Synthetic oligonucleotides that have been modified chemically to achieve certain biological characteristics have found uses in therapeutic development. For example, antisense oligonucleotides, siRNA, aptamers and miRNA have all been found to have qualities that justify pharmaceutical development. As always, the challenge of such development has been to deliver the oligos effectively to the desired cellular targets. A variety of delivery strategies is currently in use but a favorite has been simple modification of the oligonucleotide at the 5' terminus with a lipophilic and non-toxic carrier.
For example, cholesterol-conjugated siRNAs have been shown to silence gene expression in vivo. In a review article,1 the authors described the preparation and use of siRNA modified with a variety of lipophilic carriers. They demonstrated that bile acids and long-chain fatty acid conjugates, in addition to cholesterol, help with siRNA delivery into cells with resulting silencing of gene expression. The authors note that efficient and selective uptake of these siRNA conjugates depends on interactions with lipoprotein particles, lipoprotein receptors and transmembrane proteins.1
Glen Research has supported these activities for several years with cholesterol and a-tocopherol carriers (1-3). We now offer a simple C18 lipid as an economical and effective carrier molecule.2 We envisage that 5'-Stearyl Phosphoramidite (4) will become a favored lipophilic carrier for experimentation with synthetic oligonucleotides.
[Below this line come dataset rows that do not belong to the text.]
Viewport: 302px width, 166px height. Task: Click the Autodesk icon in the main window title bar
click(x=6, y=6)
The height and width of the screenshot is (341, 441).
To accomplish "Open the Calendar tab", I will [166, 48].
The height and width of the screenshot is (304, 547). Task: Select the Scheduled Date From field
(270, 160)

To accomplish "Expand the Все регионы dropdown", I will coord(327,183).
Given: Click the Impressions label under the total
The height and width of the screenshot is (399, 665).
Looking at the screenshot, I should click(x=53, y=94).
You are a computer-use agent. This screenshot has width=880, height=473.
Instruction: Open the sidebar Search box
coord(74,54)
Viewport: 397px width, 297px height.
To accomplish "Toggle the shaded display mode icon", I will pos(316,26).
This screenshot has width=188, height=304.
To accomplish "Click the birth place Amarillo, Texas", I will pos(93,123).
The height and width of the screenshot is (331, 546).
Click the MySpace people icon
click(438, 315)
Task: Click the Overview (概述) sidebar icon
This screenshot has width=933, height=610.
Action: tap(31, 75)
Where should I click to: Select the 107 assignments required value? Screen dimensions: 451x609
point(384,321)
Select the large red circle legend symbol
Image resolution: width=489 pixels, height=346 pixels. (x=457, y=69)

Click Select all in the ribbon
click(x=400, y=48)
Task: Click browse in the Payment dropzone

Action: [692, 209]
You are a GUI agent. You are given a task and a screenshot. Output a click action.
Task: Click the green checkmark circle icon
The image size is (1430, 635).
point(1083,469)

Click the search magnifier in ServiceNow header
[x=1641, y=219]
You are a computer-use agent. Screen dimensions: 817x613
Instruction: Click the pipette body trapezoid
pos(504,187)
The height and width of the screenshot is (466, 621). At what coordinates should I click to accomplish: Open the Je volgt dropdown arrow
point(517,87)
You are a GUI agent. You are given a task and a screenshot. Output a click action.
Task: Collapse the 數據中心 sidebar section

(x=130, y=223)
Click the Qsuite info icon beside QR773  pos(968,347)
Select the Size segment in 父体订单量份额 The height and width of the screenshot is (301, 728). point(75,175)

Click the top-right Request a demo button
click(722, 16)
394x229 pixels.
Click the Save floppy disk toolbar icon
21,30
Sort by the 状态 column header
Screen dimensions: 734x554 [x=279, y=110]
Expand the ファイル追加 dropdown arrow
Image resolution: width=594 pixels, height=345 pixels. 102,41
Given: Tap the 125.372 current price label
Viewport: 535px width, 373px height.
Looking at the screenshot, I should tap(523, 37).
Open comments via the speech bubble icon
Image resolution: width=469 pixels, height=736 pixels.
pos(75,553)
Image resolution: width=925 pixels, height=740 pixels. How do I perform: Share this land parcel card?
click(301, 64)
5'-Stearyl Phosphoramidite is not fully soluble in acetonitrile and must be dissolved in a mixture of acetonitrile/dichloromethane (1:3). Otherwise the coupling reaction at the 5' terminus is standard with a 3 minute coupling time recommended.
5'-Stearyl oligonucleotides can be purified using standard procedures on RP cartridges, such as Glen-Pak™ cartridges, as well as standard chromatographic techniques.
Glen-Pak™ is a trademark of Glen Research Corporation.